(Document text):

## begin

FRP said it had been hired after the business' level of lending was not able to sustain its operational cost base.
The joint administrators confirmed that the administration does not change the payment terms and conditions of customers' loans, which remain the same as when they were taken out.
The group also remains subject to the same regulatory rules and requirements as it did prior to its administration.
Auden Group is not accepting applications for loans from new customers.
Mr Conway said: "Auden has been looking to establish itself in the short-term credit market in recent years, but has not reached the scale needed to sustain its operational cost base.
"Our appointment enables Auden Group to continue operating for existing customers as we explore options for the future of the business.
"The terms and conditions of loans made by Auden are unaffected and customers will continue to be able to access their accounts online.
"Customers can contact the customer service team who are on hand to help with any enquiries."
According to its most recently available set of accounts, the group posted a revenue of £15,164 for the 12 months to September 30, 2021, and pre-tax losses of £19.6m.
It has since emerged that the Competition and Markets Authority (CMA) has written a letter to the group over "failing to send out summary of borrowing statements, or notifications that summary of borrowing statements were available" in 2021 and 2022.
The CMA said that 166 customers were affected.
In the letter, the watchdog said: "The provision of summaries of borrowing is an important element of our remedy package following the Payday Lending Market Investigation.
"This measure, in combination with other measures, was designed to encourage borrowers to actively shop around and provide them with comprehensive information about fees and charges.
"Summaries of borrowing are provided at specific points in time in the lending cycle to give borrowers suitable information at key points to allow them to make timely and well-informed decisions.
"Failure by lenders to comply with their legal obligation to provide summaries of borrowing at the specified times may affect decisions about borrowing and can lead to worse outcomes for borrowers.
"The CMA is concerned that borrowers who did not receive summaries of borrowing at the times they should have, in line with the order, did not have all the information they needed to inform their decision-making.
"This is a particular concern, where people have taken out further payday loans without receiving the necessary information.
"As you are aware, article 11.1 of the order prohibits lenders from entering into any payday loan agreement with borrowers in the UK unless a summary of borrowing is properly made available.
"This means that Auden is prohibited from supplying payday loans unless it consistently makes summaries of borrowing available and notifies customers of the availability of summaries of borrowing, in accordance with articles 12 and 13.
"Given this, CMA colleagues have worked with Auden to understand the extent and causes of the recent breaches and the steps that you have taken to put them right."

## end

(Given material):
## begin

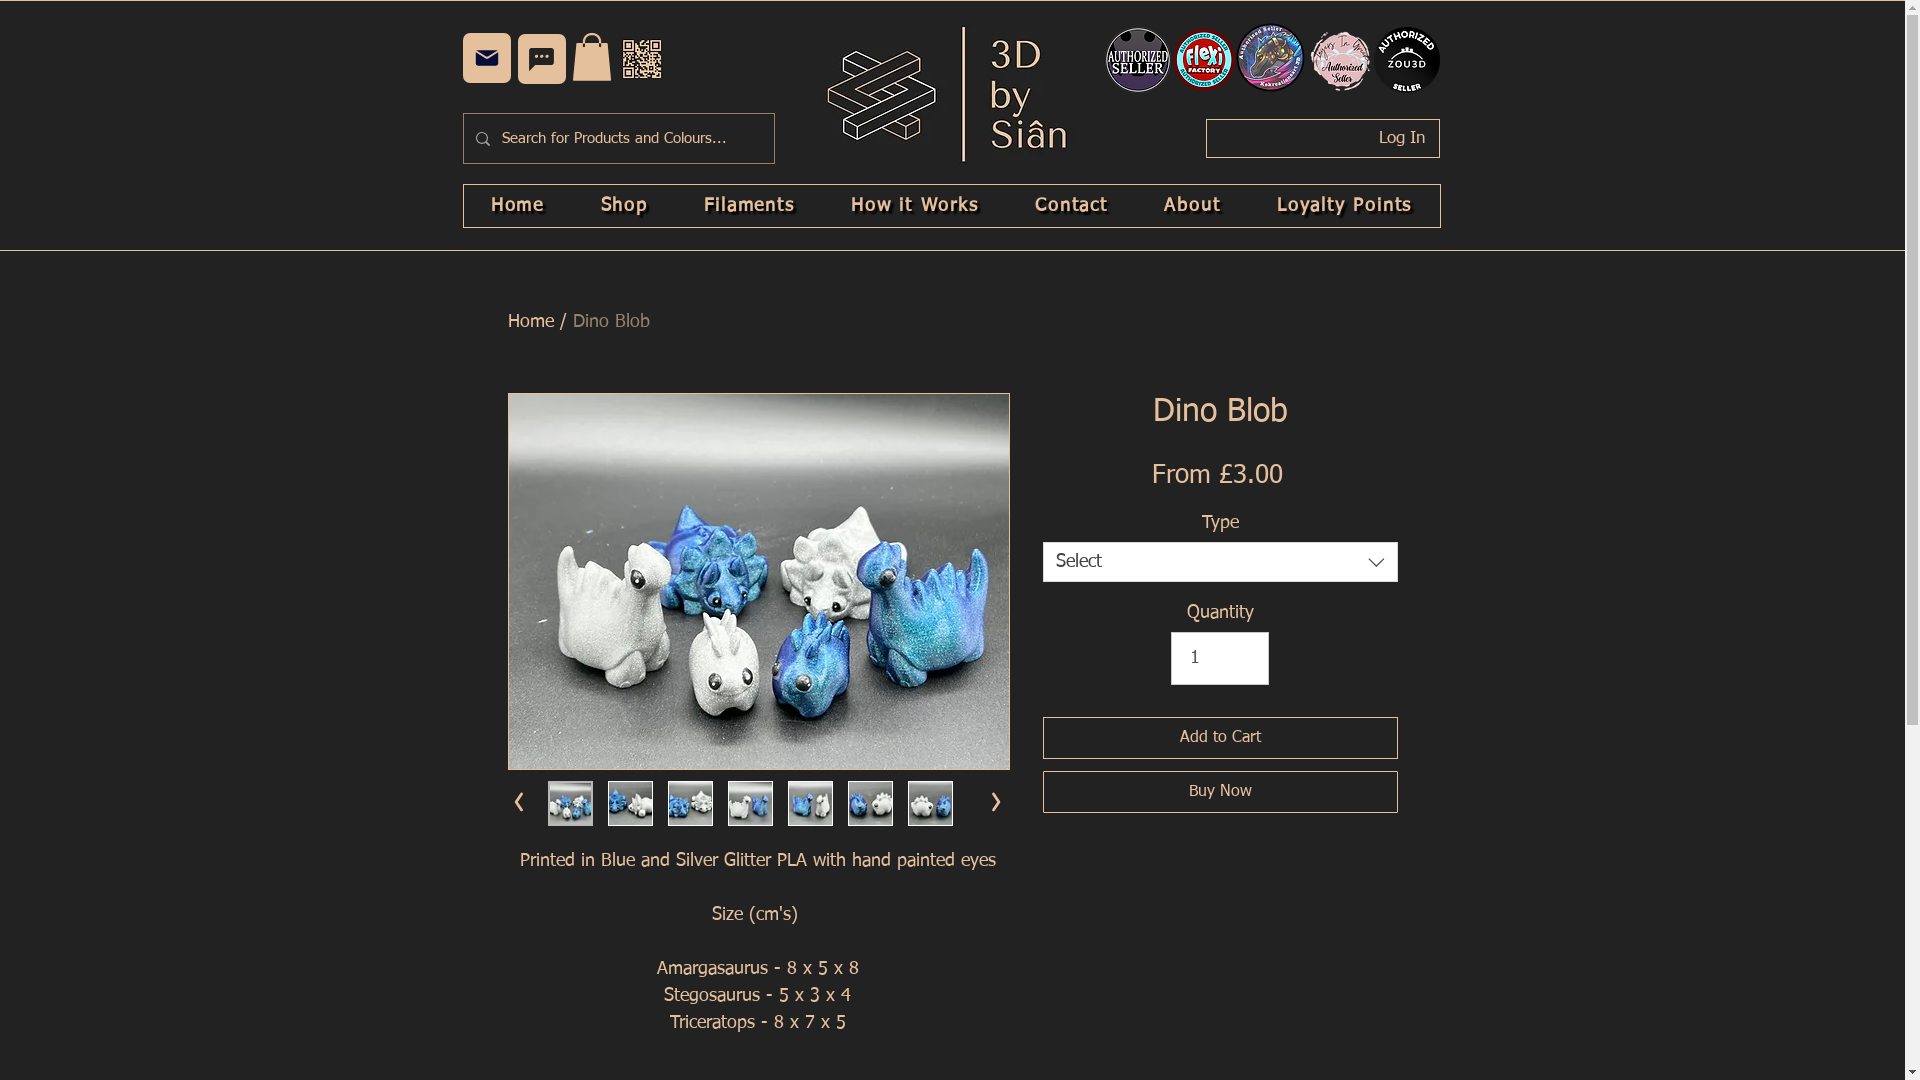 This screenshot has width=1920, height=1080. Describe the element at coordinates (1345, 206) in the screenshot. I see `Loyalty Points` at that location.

## end

(Stated task 1):
Transcribe the part of the Auden Group article that opens with the words containing "The joint administrators" and closes with "were taken out.".
(Stated task 2):
Summarize the Auden Group article in two sentences.
(Stated task 3):
According to the Auden Group article, how many customers did the CMA say were affected?

(Worked answer 1):
The joint administrators confirmed that the administration does not change the payment terms and conditions of customers' loans, which remain the same as when they were taken out.

(Worked answer 2):
FRP was hired as administrator of Auden Group after its lending could not sustain its operational cost base, but existing customers' loan terms remain unchanged and the group is not accepting new loan applications. The Competition and Markets Authority has also written to the group over its failure to send summary of borrowing statements, or notifications that they were available, in 2021 and 2022, which affected 166 customers.

(Worked answer 3):
166 customers.